Deuxièmement, en thérapie individuelle, nous traitons tout ce qui est traumatisant. Nous construisons avec le patient de nouveaux modes de fonctionnement qui remplacent les comportements problématiques forgés au fil du temps. Nous vous accompagnons vers l’atteinte de vos objectifs, c’est-à-dire vers ce qui donne un sens à la vie. Alors que le patient souffrait de crises d’angoisse, d’évitement, d’alcoolisme ou de scarification, il lui était très difficile d’atteindre ses objectifs. C’est pourquoi on lui apprend d’abord à ne pas s’enfermer dans la souffrance.
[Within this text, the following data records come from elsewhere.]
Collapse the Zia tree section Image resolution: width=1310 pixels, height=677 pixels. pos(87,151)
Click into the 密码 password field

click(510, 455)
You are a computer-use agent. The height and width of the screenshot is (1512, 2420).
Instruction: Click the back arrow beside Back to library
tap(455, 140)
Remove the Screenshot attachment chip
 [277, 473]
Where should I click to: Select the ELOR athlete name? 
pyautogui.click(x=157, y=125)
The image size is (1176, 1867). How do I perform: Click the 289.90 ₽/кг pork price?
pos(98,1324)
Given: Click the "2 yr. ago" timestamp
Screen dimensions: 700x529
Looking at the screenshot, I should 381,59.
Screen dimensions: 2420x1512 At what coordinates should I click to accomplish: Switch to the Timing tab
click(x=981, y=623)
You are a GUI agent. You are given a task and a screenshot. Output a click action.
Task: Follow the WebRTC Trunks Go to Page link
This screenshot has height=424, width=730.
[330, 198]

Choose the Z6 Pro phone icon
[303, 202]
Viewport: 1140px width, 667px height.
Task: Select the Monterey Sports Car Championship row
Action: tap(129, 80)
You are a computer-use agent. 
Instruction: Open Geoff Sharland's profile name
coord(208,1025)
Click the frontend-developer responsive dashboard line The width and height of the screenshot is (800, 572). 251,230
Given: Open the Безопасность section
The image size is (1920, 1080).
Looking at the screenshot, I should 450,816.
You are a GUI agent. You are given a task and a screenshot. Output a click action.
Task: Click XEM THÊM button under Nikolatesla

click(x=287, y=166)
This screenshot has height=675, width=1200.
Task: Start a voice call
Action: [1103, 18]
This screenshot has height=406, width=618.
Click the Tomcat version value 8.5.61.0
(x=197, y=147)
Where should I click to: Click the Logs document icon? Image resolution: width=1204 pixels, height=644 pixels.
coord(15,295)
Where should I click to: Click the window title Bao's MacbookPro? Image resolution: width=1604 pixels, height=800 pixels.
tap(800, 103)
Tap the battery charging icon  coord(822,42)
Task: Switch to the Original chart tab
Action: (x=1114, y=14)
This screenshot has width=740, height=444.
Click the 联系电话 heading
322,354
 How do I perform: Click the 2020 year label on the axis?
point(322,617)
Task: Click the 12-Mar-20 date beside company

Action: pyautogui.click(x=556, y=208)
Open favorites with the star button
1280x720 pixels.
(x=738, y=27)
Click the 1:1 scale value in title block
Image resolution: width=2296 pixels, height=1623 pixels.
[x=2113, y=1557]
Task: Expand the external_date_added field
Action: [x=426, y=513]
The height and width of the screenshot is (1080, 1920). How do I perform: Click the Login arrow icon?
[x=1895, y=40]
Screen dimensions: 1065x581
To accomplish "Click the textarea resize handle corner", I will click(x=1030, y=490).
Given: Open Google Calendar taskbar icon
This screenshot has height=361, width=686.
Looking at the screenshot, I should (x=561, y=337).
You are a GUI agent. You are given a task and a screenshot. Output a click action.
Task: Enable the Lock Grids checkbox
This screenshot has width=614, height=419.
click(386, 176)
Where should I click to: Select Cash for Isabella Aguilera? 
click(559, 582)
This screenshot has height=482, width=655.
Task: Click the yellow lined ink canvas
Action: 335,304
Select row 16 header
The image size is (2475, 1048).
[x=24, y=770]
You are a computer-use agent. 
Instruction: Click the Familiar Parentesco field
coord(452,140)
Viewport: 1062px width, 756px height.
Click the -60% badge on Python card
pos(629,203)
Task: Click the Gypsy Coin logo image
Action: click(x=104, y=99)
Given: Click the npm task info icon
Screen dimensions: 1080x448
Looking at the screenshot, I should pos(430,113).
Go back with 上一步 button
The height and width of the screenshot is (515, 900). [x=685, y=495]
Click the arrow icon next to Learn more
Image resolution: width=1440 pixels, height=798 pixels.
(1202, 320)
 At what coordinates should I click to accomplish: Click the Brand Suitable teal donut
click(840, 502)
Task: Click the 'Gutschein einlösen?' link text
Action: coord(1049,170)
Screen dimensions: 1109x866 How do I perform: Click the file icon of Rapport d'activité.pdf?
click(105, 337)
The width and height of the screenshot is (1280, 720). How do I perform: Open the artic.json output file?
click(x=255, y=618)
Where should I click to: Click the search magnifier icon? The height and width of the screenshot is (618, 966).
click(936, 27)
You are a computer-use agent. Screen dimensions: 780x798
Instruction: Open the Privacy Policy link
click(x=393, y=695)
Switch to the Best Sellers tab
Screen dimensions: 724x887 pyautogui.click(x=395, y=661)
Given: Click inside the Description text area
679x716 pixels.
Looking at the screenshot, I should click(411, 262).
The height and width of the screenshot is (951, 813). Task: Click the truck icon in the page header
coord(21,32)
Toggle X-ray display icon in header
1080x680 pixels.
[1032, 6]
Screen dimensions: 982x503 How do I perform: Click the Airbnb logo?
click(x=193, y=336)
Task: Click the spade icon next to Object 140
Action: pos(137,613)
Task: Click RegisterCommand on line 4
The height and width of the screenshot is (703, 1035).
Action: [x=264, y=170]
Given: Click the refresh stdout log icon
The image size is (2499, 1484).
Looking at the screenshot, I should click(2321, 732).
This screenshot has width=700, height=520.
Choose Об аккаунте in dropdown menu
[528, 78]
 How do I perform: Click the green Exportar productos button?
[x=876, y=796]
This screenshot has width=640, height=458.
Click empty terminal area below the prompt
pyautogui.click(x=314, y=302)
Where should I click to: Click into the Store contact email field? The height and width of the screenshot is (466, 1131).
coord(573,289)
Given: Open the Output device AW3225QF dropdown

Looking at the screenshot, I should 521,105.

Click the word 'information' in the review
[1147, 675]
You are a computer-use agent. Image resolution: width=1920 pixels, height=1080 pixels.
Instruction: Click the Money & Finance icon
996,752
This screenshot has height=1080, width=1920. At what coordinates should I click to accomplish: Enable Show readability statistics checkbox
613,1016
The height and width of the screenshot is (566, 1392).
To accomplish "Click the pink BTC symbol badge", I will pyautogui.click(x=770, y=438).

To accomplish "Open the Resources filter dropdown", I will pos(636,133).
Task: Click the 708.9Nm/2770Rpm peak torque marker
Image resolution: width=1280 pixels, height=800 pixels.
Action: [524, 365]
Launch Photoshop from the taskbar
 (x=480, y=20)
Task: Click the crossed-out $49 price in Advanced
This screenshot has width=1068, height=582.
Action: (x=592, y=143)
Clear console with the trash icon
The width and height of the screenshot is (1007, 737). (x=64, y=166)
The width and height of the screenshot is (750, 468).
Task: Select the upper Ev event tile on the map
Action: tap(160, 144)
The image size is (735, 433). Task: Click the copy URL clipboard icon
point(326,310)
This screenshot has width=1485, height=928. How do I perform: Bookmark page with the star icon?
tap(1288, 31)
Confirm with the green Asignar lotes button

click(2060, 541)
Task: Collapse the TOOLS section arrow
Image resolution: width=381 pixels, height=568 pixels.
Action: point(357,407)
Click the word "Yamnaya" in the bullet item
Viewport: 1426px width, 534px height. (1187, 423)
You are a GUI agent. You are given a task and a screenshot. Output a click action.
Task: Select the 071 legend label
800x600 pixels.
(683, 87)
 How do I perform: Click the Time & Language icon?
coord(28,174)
Pourquoi ce dispositif de soin, implanté notamment aux Etats-Unis, au Royaume-Uni et en Allemagne, n’est-il pas développé en France ?
Premièrement, l’institution qui supervise la certification des médecins et des thérapeutes, basée à Seattle, est très exigeante. La formation est ardue et représente un coût. Ainsi, la France est encore très méfiante vis-à-vis du monde anglo-saxon. Il existe des obstacles d’ordre culturel dans la conception du soin mental, qui est encore, dans notre pays, majoritairement psychanalytique. Le mouvement des thérapies cognitives et comportementales s’est amplifié ces quarante dernières années, mais nous sommes en retard sur les plus récentes, celles de la « troisième vague ». En Allemagne, cette thérapie est développée dans tout le pays et est même remboursée par la sécurité sociale ! Je trouve regrettable qu’en France, des patients souffrants soient privés d’une méthode validée scientifiquement.